Module taulu.header_aligner

Header alignment functionality

Classes

class HeaderAligner (template: cv2.Mat | numpy.ndarray | os.PathLike[str] | str | None = None,
max_features: int = 25000,
patch_size: int = 31,
match_fraction: float = 0.6,
scale: float = 1.0,
max_dist: float = 1.0,
k: float | None = 0.05)
Expand source code
class HeaderAligner:
    """
    Calculates a transformation matrix to transform points from header-template-image-space to
    subject-image-space.
    """

    def __init__(
        self,
        template: None | MatLike | PathLike[str] | str = None,
        max_features: int = 25_000,
        patch_size: int = 31,
        match_fraction: float = 0.6,
        scale: float = 1.0,
        max_dist: float = 1.00,
        k: float | None = 0.05,
    ):
        """
        Args:
            template (MatLike | str): (path of) template image, with the table template clearly visible
            max_features (int): maximal number of features that will be extracted by ORB
            patch_size (int): for ORB feature extractor
            match_fraction (float): best fraction of matches that are kept
            scale (float): image scale factor to do calculations on (useful for increasing calculation speed mostly)
            max_dist (float): maximum distance (relative to image size) of matched features.
                Increase this value if the warping between image and template needs to be more agressive
            k (float | None): sauvola thresholding threshold value. If None, no sauvola thresholding is done
        """

        if type(template) is str or type(template) is PathLike:
            value = cv.imread(fspath(template))
            template = value

        self._k = k
        if scale > 1.0:
            raise TauluException(
                "Scaling up the image for header alignment is useless. Use 0 < scale <= 1.0"
            )
        if scale == 0:
            raise TauluException("Use 0 < scale <= 1.0")
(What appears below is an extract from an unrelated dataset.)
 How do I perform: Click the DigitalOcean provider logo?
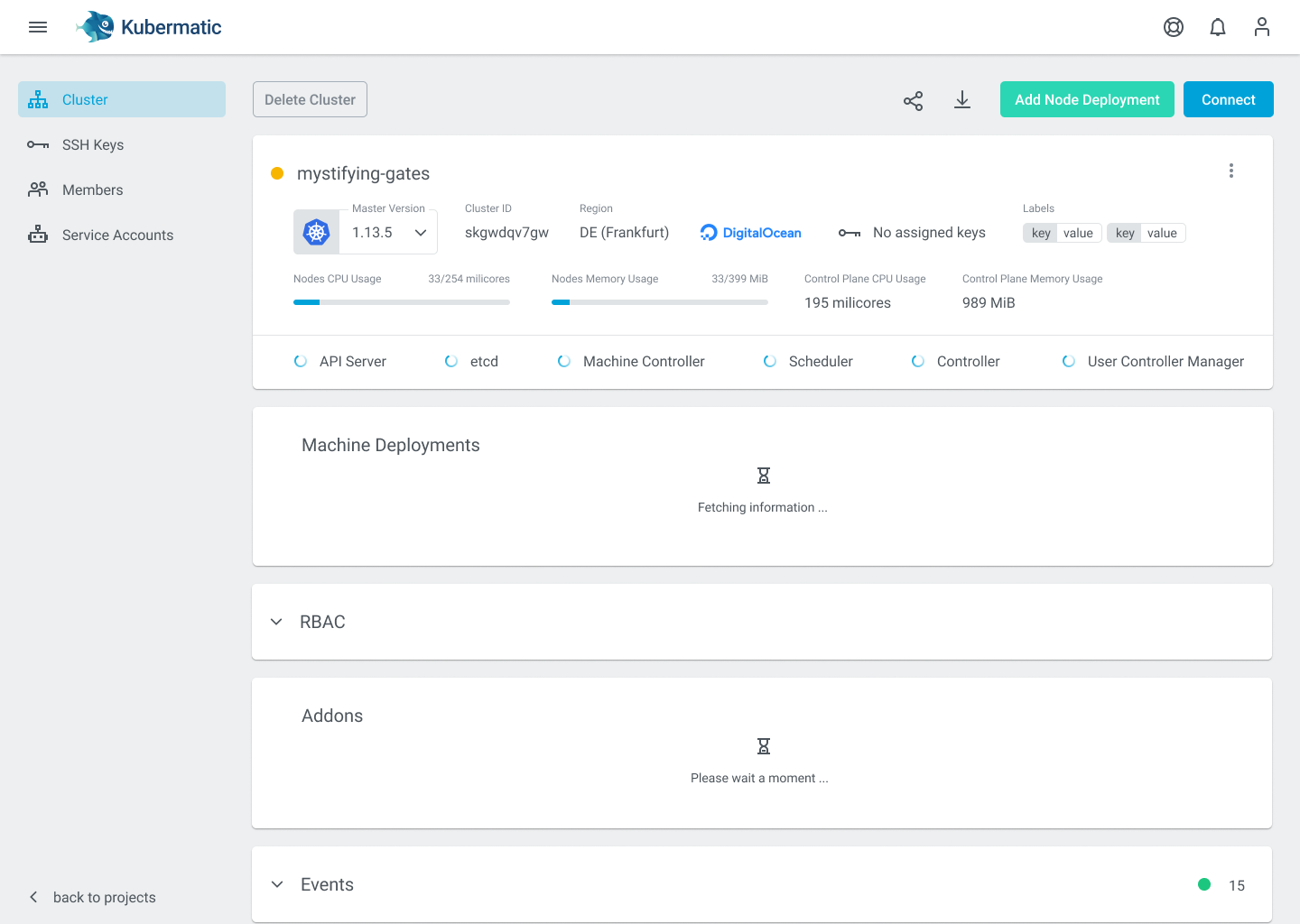[750, 232]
        self._scale = scale
        self._template = self._scale_img(cast(MatLike, template))
        self._template_orig: None | MatLike = None
        self._preprocess_template()
        self._max_features = max_features
        self._patch_size = patch_size
        self._match_fraction = match_fraction
        self._max_dist = max_dist

    def _scale_img(self, img: MatLike) -> MatLike:
        if self._scale == 1.0:
            return img

        return cv.resize(img, None, fx=self._scale, fy=self._scale)
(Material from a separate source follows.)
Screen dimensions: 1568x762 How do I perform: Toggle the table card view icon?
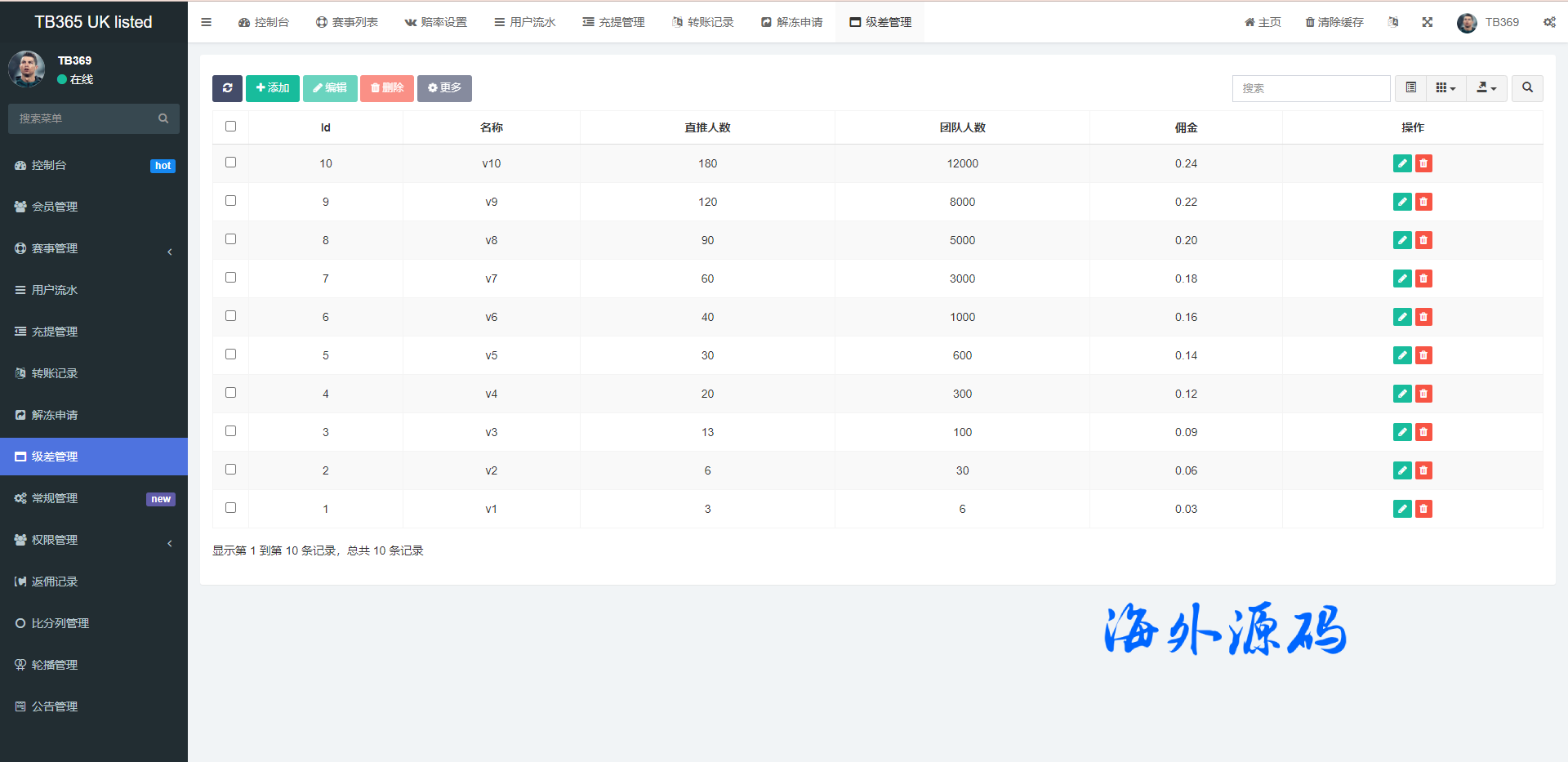(x=1410, y=88)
    def _unscale_img(self, img: MatLike) -> MatLike:
        if self._scale == 1.0:
            return img

        return cv.resize(img, None, fx=1 / self._scale, fy=1 / self._scale)

    def _unscale_homography(self, h: np.ndarray) -> np.ndarray:
        if self._scale == 1.0:
            return h

        scale_matrix = np.diag([self._scale, self._scale, 1.0])
        # inv_scale_matrix = np.linalg.inv(scale_matrix)
        inv_scale_matrix = np.diag([1.0 / self._scale, 1.0 / self._scale, 1.0])
        # return inv_scale_matrix @ h @ scale_matrix
        return inv_scale_matrix @ h @ scale_matrix

    @property
    def template(self):
        """The template image that subject images are aligned to"""
        return self._template

    @template.setter
    def template(self, value: MatLike | str):
        """Set the template image as a path or an image"""
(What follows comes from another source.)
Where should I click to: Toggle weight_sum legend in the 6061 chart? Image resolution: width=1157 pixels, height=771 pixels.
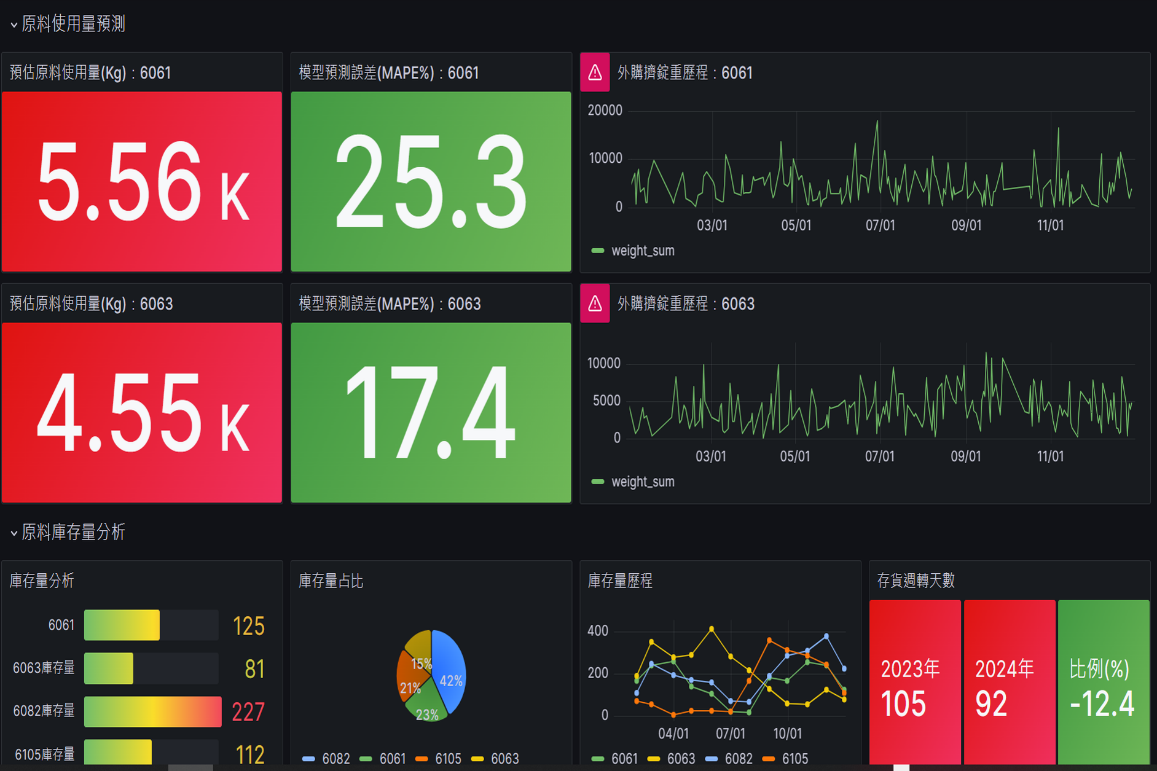click(x=642, y=251)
        if type(value) is str:
            value = cv.imread(value)
            self._template = value

        # TODO: check if the image has the right properties (dimensions etc.)
        self._template = cast(MatLike, value)

        self._preprocess_template()

    def _preprocess_template(self):
        self._template_orig = cv.cvtColor(self._template, cv.COLOR_BGR2GRAY)
        if self._k is not None:
            self._template = imu.sauvola(self._template, self._k)
            self._template = cv.bitwise_not(self._template)
        else:
            _, _, self._template = cv.split(self._template)

    def _preprocess_image(self, img: MatLike):
        if self._template_orig is None:
            raise TauluException("process the template first")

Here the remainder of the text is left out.